*Objective*
Copy each of the following lines word for word, keeping their order.

*Supplied entries*
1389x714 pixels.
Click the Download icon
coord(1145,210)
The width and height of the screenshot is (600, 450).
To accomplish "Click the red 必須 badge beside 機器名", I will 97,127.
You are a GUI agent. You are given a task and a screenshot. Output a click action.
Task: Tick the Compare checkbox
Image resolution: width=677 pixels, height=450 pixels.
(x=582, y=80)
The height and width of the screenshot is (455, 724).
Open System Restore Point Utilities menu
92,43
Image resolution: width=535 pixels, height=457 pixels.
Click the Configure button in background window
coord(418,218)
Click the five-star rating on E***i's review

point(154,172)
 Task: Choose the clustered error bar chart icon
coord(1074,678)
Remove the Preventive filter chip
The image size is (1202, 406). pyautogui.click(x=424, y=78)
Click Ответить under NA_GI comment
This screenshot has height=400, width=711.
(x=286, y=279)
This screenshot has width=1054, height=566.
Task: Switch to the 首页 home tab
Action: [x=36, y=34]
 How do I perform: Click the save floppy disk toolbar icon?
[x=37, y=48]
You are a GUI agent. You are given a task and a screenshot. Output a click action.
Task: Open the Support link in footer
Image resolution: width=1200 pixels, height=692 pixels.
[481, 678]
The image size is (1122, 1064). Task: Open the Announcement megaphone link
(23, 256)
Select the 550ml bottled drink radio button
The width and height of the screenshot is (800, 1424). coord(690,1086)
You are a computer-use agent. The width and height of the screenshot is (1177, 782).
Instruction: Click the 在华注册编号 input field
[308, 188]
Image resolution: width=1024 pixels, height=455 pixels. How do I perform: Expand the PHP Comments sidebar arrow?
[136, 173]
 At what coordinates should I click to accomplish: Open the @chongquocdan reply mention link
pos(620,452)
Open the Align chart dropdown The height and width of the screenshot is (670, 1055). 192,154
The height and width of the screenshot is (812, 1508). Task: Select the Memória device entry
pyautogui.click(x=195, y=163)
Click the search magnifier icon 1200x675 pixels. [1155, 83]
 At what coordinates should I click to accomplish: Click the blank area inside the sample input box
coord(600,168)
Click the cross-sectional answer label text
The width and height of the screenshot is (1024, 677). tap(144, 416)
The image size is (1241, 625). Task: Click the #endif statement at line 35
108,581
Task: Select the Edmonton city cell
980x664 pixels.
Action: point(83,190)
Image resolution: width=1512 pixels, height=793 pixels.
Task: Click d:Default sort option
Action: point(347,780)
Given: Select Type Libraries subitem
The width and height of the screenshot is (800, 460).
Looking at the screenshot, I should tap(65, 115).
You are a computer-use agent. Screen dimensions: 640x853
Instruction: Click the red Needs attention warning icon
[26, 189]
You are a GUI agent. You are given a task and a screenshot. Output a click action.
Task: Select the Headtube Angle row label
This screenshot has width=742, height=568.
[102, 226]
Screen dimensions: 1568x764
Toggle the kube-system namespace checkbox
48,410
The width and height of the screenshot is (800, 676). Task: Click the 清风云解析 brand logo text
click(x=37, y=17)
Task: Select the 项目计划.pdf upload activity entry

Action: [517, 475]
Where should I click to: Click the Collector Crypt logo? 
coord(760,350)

*Correct result*
1389x714 pixels.
Click the Download icon
coord(1145,210)
The width and height of the screenshot is (600, 450).
To accomplish "Click the red 必須 badge beside 機器名", I will 97,127.
You are a GUI agent. You are given a task and a screenshot. Output a click action.
Task: Tick the Compare checkbox
Image resolution: width=677 pixels, height=450 pixels.
(x=582, y=80)
The height and width of the screenshot is (455, 724).
Open System Restore Point Utilities menu
92,43
Image resolution: width=535 pixels, height=457 pixels.
Click the Configure button in background window
coord(418,218)
Click the five-star rating on E***i's review

point(154,172)
 Task: Choose the clustered error bar chart icon
coord(1074,678)
Remove the Preventive filter chip
The image size is (1202, 406). pyautogui.click(x=424, y=78)
Click Ответить under NA_GI comment
This screenshot has height=400, width=711.
(x=286, y=279)
This screenshot has width=1054, height=566.
Task: Switch to the 首页 home tab
Action: [x=36, y=34]
 How do I perform: Click the save floppy disk toolbar icon?
[x=37, y=48]
You are a GUI agent. You are given a task and a screenshot. Output a click action.
Task: Open the Support link in footer
Image resolution: width=1200 pixels, height=692 pixels.
[481, 678]
The image size is (1122, 1064). Task: Open the Announcement megaphone link
(23, 256)
Select the 550ml bottled drink radio button
The width and height of the screenshot is (800, 1424). coord(690,1086)
You are a computer-use agent. The width and height of the screenshot is (1177, 782).
Instruction: Click the 在华注册编号 input field
[308, 188]
Image resolution: width=1024 pixels, height=455 pixels. How do I perform: Expand the PHP Comments sidebar arrow?
[136, 173]
 At what coordinates should I click to accomplish: Open the @chongquocdan reply mention link
pos(620,452)
Open the Align chart dropdown The height and width of the screenshot is (670, 1055). 192,154
The height and width of the screenshot is (812, 1508). Task: Select the Memória device entry
pyautogui.click(x=195, y=163)
Click the search magnifier icon 1200x675 pixels. [1155, 83]
 At what coordinates should I click to accomplish: Click the blank area inside the sample input box
coord(600,168)
Click the cross-sectional answer label text
The width and height of the screenshot is (1024, 677). tap(144, 416)
The image size is (1241, 625). Task: Click the #endif statement at line 35
108,581
Task: Select the Edmonton city cell
980x664 pixels.
Action: point(83,190)
Image resolution: width=1512 pixels, height=793 pixels.
Task: Click d:Default sort option
Action: point(347,780)
Given: Select Type Libraries subitem
The width and height of the screenshot is (800, 460).
Looking at the screenshot, I should tap(65, 115).
You are a computer-use agent. Screen dimensions: 640x853
Instruction: Click the red Needs attention warning icon
[26, 189]
You are a GUI agent. You are given a task and a screenshot. Output a click action.
Task: Select the Headtube Angle row label
This screenshot has width=742, height=568.
[102, 226]
Screen dimensions: 1568x764
Toggle the kube-system namespace checkbox
48,410
The width and height of the screenshot is (800, 676). Task: Click the 清风云解析 brand logo text
click(x=37, y=17)
Task: Select the 项目计划.pdf upload activity entry

Action: [517, 475]
Where should I click to: Click the Collector Crypt logo? 
coord(760,350)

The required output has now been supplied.